Referring now to FIG. 1, a construction system 100 is shown. In this example, the construction system 100 includes a coordination platform 102, a customer group 104, a fulfillment group 106 and an affiliate group 108. As shown, the various aspects of the construction system 100 can be operatively coupled using a network 110. The network 110 can be any suitable network that allows for the communication and/or exchange of information and data. Various examples of the network 110 include a WiFi® network, a cellular network such as a 3G, 4G, 5G or 6G network, a Bluetooth® network, a satellite network, a wireless local area network (LAN), a network utilizing radio-frequency (RF) communication protocols, a Near Field Communication (NFC) network, a wireless Metropolitan Area Network (MAN) connecting multiple wireless LANs, a wide area network (WAN), or any other suitable network. Network 110 can provide access to, for example, the Internet.


The coordination platform 102, as will be further explained, can include one or more computing devices. The customer group 104, the fulfillment group 106 and the affiliate group 108 can also include one or more computing devices, 120, 122, and 124, respectively. The one or more computing devices of the coordination platform 102 or the computing devices 120, 122, and 124 can be a computer, a workstation, a laptop, a server such as a cloud-based server, or any other suitable device. In some examples, each of the computing devices can be a cellular phone, a smart phone, a tablet, a personal assistant device, a voice assistant device, a digital assistant, a laptop, a computer, or any other suitable device.


In one example, the coordination platform 102 includes one or more servers operated by a construction coordinator. The various stakeholders in the construction process can connect and interact with the coordination platform 102 through the network 110. For example, the customer group 104 can be an individual or developer that may desire to use the services of the construction coordinator that operates the coordination platform 102. The customer group 104 can be an individual client that desires to build a residential home, for example. The customer group 104 can also include building owners that may purchase built homes or other structures that have been previously built using the coordination platform 102. The customer group 104 can connect to the coordination platform 102 to obtain information regarding a construction project that is in the planning stages, to obtain information regarding a construction project that is in progress and to obtain legacy maintenance and historical information regarding a construction project that was previously built using the coordination platform 102. In still other circumstances, the customer group 104 can obtain other information regarding a construction project connection to the coordination platform 102.


The affiliate group 108 can be one or more service providers that can also connect to the coordination platform 102. The affiliate group 108 can include, for example, designers, builders, contractors or other service providers that can assist a customer from the customer group 104 to plan, build, repair or maintain a construction project. For example, an entity in the affiliate group may be a residential builder that can connect to the various tools and engines in the coordination platform 102 to design a home. The affiliate group may obtain training from the operator of the coordination platform 102 to perform such services for the customer. After a home has been designed through the tools and interfaces of the coordination platform 102, the coordination platform 102 can build a centralized construction model and determine a construction plan. The coordination platform 102 can also determine fabrication data and factor data that describes components and the various steps required to complete the construction project.

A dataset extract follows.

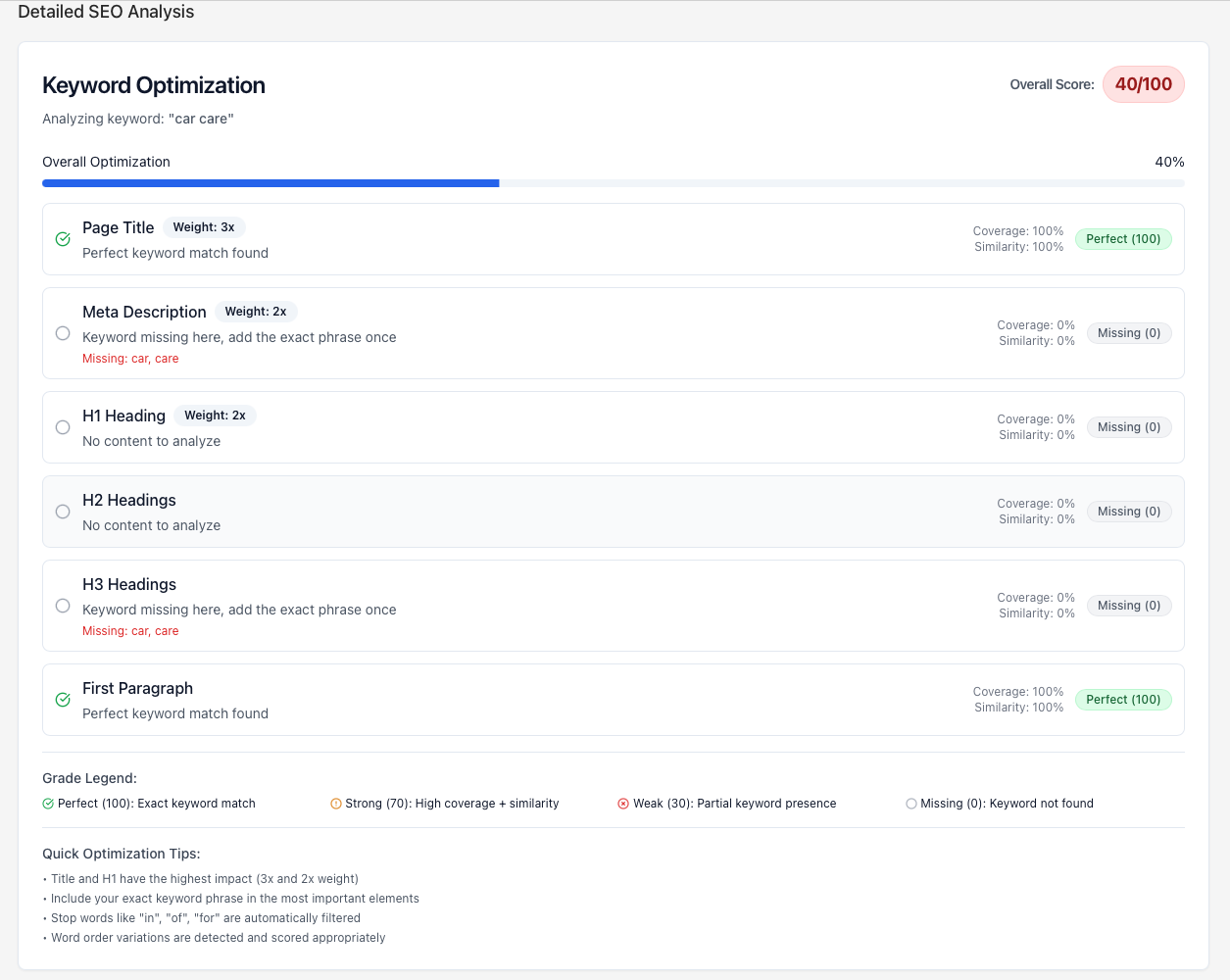The width and height of the screenshot is (1230, 980).
Task: Click the 40/100 Overall Score pill
Action: [1144, 84]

The fulfillment group 106 can also connect to the coordination platform 102. The fulfillment group 106 can include other vendors, suppliers, and/or manufacturers that can supply components, materials and other products in coordination with the construction plan that is determined by the coordination platform 102. As will be further described, the coordination platform 102 can provide fabrication instruction data and factor data to the fulfillment group 106 via the network 110. The fabrication instruction data can, for example, include information for one of the manufacturers in the fulfillment group 106 to fabricate one or more components that will be used to build the construction project that was designed by one of the affiliates in the affiliate group 108. Each of the fulfillment centers in the fulfillment group may be, for example, different fulfillment centers located in different geographic locations to service a local region.


As can be appreciated, multiple construction projects can be at different stages of development, construction or maintenance at any particular time. Thus, multiple stakeholders may be accessing and communicating with the coordination platform 102 regarding a particular construction project simultaneously. In other instances, multiple stakeholders may be accessing and communicating with the coordination platform 102 for different construction projects in the same geographical region or in different geographic regions.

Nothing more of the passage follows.